Нагель, глотнув кофе из термоса и переведя дух, приводит, по его мнению, самый веский аргумент в пользу Гоппе.
— Не забывай, что двое его сыновей сложили свои головы на Восточном фронте за фюрера, но у него там еще и третий сын. Он сумеет отомстить за смерть своих братьев.
А через несколько дней после этой дискуссии на доске объявлений шахты появился некролог. В жирной траурной рамке красовался портрет третьего сына обер-инженера Гоппе.
О положении на фронте мы догадывались по состоянию Нагеля, наблюдая за ним во время работы. Участившиеся вспышки гнева у него иногда доходили до бешенства, после чего он внезапно остывал, тупо уставясь в одну точку.
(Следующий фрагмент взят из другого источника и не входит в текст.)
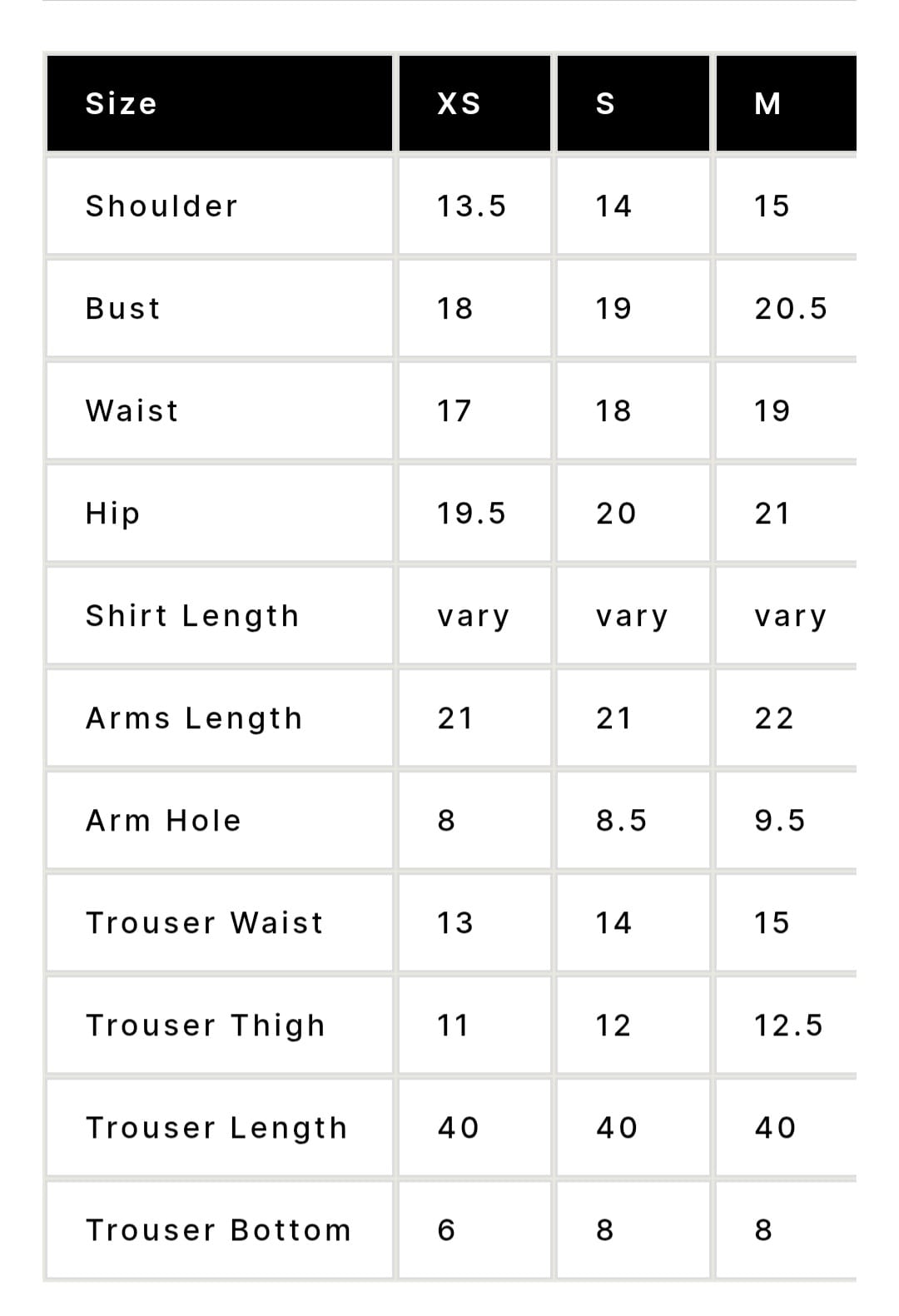Click the Trouser Thigh row label
Viewport: 899px width, 1316px height.
pos(206,1025)
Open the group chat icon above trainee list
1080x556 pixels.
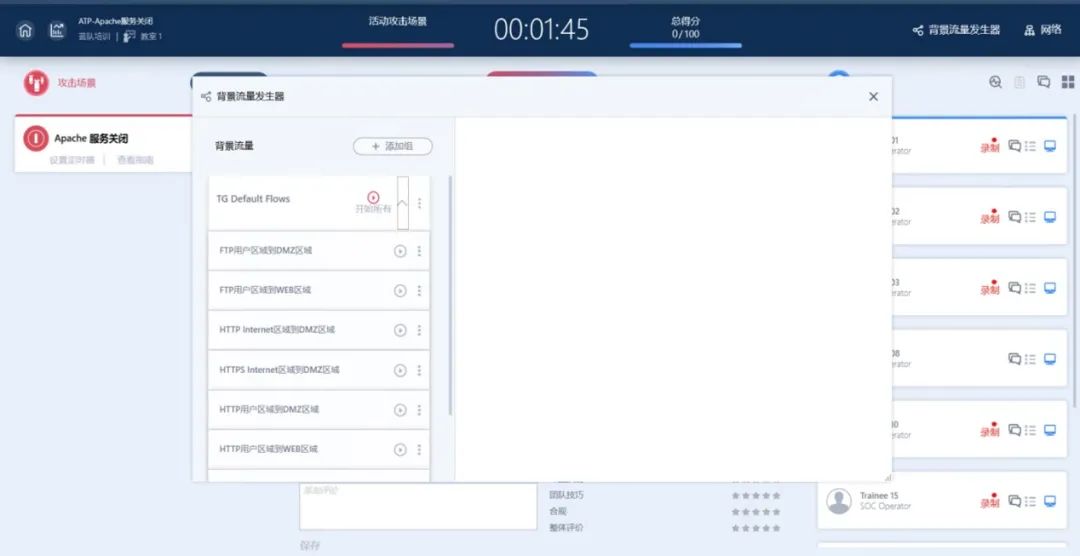click(1043, 82)
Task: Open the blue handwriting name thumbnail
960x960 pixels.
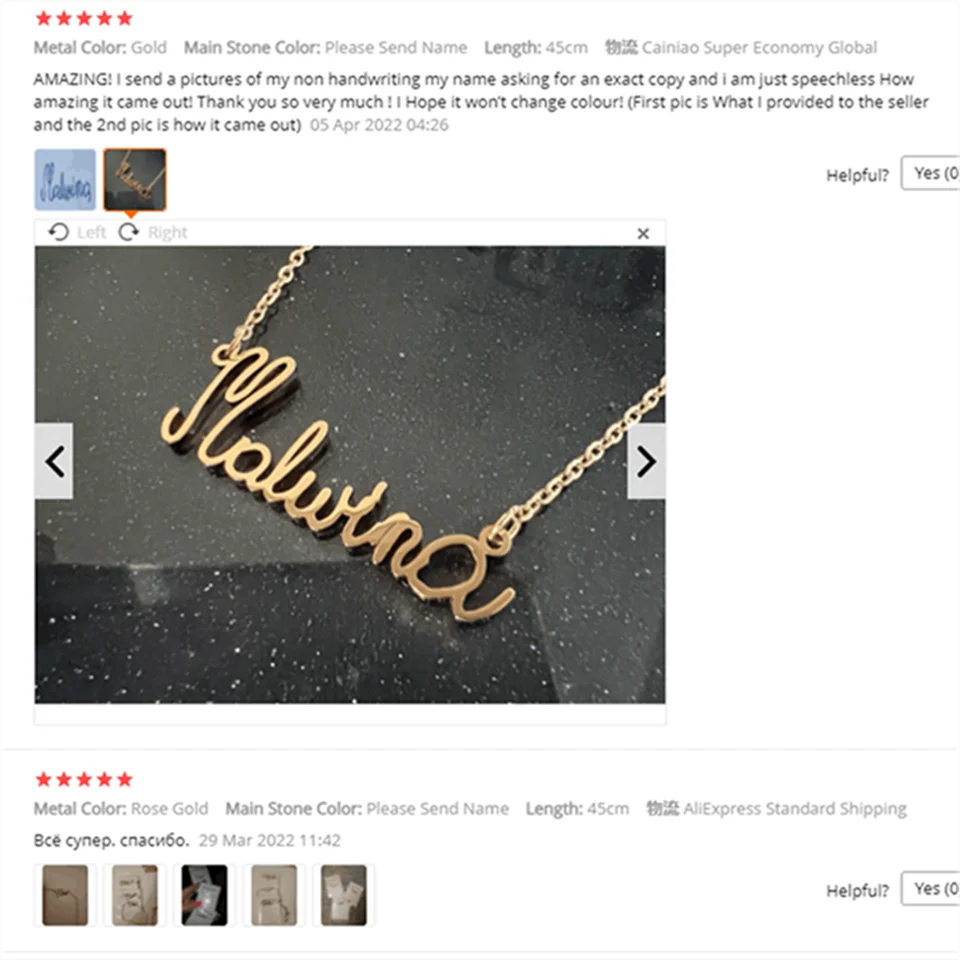Action: [65, 179]
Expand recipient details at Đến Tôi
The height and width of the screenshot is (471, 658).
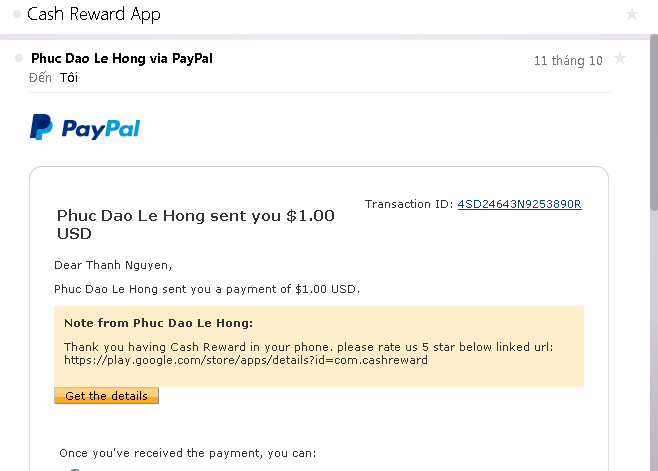pos(68,78)
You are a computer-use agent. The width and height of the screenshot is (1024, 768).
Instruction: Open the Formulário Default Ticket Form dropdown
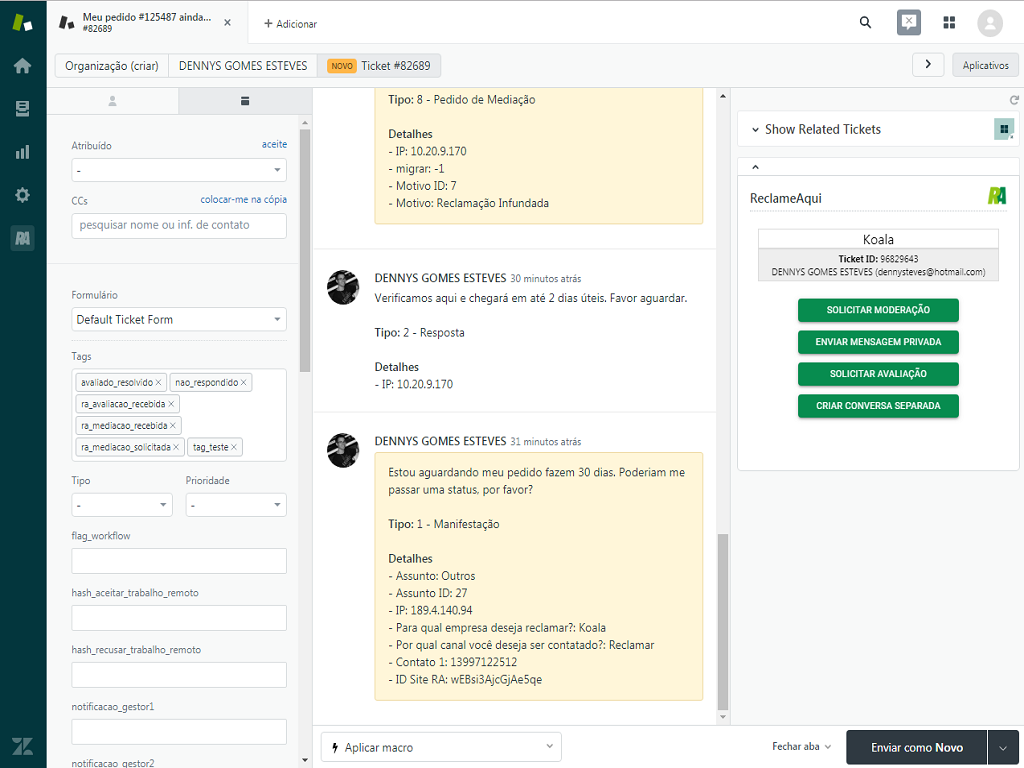pyautogui.click(x=179, y=320)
После смены мы со Стасиком не спешили к стволу, все равно нам подниматься последними. Впереди два километра дороги, есть время поговорить.
— Зачем ты лезешь на рожон? Зачем ты затеваешь эти разговоры с Нагелем? Стасик только рукой махнул.
— Скоро подмажу салом пятки — только меня и видели. Плевать я хотел на этого придурка. Я резко остановился, схватил его за руку!
— А я, как же я? Ты меня оставишь? Он задумался.
— Что же мне делать? Ведь из лагеря я не смогу тебя вырвать. Оставлю тебе денег, будешь покупать продукты, как-нибудь перебьешься...
— Эх ты... дело разве в деньгах? Я тоже должен бежать.
Стасик остановился, поднял лампу, посмотрел на меня долгим, изучающим взглядом.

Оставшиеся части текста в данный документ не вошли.